O valor foi transferido pelo fundo Athena, vinculado à Refit, para a Ciro Nogueira Agropecuária e Imóveis Ltda. O senador, que preside o PP e foi ministro da Casa Civil, não figura como sócio atual da empresa, que pertence a familiares. Ele alega ter tido, à época, menos de 1% de participação.
A informação consta em um relatório da PF enviado ao Supremo Tribunal Federal e que fundamentou a Operação Sem Refino, deflagrada na última sexta-feira (15). Ciro Nogueira não foi alvo da ação policial, que teve como um dos principais alvos o ex-governador do Rio, Cláudio Castro, e solicitou a inclusão de Ricardo Magro na lista vermelha da Interpol. Conforme apurado pela Folha, o documento foi divulgado inicialmente pelo jornal O Estado de S. Paulo.
Senador Nogueira nega irregularidades e explica transação
Em resposta, o senador Ciro Nogueira, por meio de sua assessoria, lamentou as tentativas de associá-lo a escândalos, afirmando que não praticou nenhum ato irregular. Ele explicou que o pagamento se refere à venda de um terreno com mais de 40 hectares em Teresina, destinado à construção de uma distribuidora de combustíveis.
Segundo Nogueira, a área, situada em local valorizado, foi vendida de forma regular e declarada aos órgãos competentes, com valores compatíveis com o mercado. Ele reiterou que a empresa atua no ramo imobiliário e que ele não possui participação na mesma atualmente.
Outros repasses e alvos da Operação Sem Refino
A representação da PF, sob sigilo, também menciona outros repasses. Jonathas Assunção, ex-secretário-executivo da Casa Civil na gestão de Ciro Nogueira, recebeu R$ 1,3 milhão ligados à Refit. A PF aponta que esses valores foram rapidamente transferidos para Assunção, caracterizando, segundo a investigação, uma possível “empresa de passagem”.

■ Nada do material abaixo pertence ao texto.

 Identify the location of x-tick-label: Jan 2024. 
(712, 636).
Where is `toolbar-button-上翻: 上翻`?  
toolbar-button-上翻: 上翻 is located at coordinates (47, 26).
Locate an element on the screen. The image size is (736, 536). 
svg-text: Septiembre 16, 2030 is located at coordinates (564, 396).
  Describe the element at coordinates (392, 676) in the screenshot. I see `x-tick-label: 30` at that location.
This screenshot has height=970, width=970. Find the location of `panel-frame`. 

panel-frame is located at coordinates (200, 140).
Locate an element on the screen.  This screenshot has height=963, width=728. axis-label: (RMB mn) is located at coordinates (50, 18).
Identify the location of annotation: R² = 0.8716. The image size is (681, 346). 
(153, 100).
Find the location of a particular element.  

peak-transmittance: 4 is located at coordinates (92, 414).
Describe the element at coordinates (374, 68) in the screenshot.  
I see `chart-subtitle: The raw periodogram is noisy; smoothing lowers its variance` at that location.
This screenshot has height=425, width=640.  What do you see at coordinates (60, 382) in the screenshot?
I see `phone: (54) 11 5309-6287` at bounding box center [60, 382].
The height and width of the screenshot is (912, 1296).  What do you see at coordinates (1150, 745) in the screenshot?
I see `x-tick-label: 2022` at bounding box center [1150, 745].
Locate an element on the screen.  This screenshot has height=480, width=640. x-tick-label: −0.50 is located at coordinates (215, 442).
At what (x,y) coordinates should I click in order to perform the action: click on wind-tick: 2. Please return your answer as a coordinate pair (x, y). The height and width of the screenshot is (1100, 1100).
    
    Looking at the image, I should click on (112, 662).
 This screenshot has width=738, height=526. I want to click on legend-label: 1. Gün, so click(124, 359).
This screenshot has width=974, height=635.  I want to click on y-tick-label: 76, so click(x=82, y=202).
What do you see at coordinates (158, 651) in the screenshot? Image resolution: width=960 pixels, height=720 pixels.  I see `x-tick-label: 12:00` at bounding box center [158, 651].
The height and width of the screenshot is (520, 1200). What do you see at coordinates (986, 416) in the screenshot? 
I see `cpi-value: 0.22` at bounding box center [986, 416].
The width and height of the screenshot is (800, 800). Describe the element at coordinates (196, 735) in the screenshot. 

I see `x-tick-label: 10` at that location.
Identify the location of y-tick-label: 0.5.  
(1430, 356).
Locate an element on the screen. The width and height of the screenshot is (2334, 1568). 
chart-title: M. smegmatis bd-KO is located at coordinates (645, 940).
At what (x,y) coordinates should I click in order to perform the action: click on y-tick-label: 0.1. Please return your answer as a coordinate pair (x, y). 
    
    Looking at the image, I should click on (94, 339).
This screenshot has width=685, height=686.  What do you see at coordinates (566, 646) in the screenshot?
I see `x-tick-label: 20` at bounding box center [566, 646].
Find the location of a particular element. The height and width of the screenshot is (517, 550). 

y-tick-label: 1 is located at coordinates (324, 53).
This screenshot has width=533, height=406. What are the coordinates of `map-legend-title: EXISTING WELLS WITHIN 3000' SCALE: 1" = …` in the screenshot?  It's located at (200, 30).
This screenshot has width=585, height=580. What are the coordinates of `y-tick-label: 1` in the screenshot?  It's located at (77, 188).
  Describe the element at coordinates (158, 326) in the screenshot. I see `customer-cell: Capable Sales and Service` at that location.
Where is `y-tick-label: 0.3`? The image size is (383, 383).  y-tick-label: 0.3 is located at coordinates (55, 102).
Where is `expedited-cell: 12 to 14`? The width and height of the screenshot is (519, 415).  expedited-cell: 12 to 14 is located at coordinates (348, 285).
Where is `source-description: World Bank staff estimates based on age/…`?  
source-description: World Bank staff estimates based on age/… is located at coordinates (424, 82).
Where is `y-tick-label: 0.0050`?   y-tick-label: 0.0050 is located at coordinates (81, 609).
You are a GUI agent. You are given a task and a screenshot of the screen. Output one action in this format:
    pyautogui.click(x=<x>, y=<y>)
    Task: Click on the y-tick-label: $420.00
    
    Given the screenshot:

A Operação Sem Refino, autorizada pelo ministro Alexandre de Moraes, também realizou buscas e apreensões em endereços ligados a Cláudio Castro. A investigação busca apurar irregularidades em contratos e repasses financeiros. A Refit e Ricardo Magro negam as acusações de falsificação de declarações fiscais e fornecimento de combustível para o crime organizado.
Contexto e outras investigações envolvendo os citados
Ciro Nogueira também foi alvo de busca e apreensão em outra operação recente, a Compliance Zero, relacionada a irregularidades no Banco Master. Já Ricardo Magro é investigado em outras operações, como a Carbono Oculto, que apura sonegação de impostos na importação de gasolina.
A Refit, em nota, declarou que é falso afirmar que Ricardo Magro controla a companhia ou que faz parte do quadro de acionistas, o que contradiz declarações anteriores do próprio Magro. Cláudio Castro, por sua vez, manifestou sua confiança na Justiça e na lisura de sua gestão.